## Task requirements
Which of the lines in the listing that follows hold "will"? Pull each one out.

───── Source information ─────

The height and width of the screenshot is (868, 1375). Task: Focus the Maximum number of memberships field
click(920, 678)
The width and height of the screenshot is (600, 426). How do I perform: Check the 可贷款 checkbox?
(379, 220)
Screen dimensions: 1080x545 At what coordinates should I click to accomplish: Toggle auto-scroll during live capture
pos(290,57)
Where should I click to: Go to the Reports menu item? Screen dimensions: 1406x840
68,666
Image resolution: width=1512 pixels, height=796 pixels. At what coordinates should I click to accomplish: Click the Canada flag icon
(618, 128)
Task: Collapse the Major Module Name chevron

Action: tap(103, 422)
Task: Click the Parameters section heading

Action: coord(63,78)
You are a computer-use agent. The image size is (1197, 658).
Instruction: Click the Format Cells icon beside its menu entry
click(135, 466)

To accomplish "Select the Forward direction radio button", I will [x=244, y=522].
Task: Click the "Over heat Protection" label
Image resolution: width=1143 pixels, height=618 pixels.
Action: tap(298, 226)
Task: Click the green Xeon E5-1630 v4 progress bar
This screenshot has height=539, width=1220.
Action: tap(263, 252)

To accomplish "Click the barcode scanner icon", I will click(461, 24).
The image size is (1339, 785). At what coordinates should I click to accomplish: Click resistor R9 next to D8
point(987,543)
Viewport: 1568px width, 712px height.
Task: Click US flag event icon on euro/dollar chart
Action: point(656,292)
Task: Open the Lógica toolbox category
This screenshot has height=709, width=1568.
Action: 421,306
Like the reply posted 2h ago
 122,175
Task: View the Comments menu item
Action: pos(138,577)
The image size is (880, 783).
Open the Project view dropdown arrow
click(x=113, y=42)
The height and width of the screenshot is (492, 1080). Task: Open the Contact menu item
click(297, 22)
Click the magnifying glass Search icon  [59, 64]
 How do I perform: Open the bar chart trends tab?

─────

## Reply to the exercise
To accomplish "Select the Forward direction radio button", I will [x=244, y=522].
To accomplish "Click the barcode scanner icon", I will click(461, 24).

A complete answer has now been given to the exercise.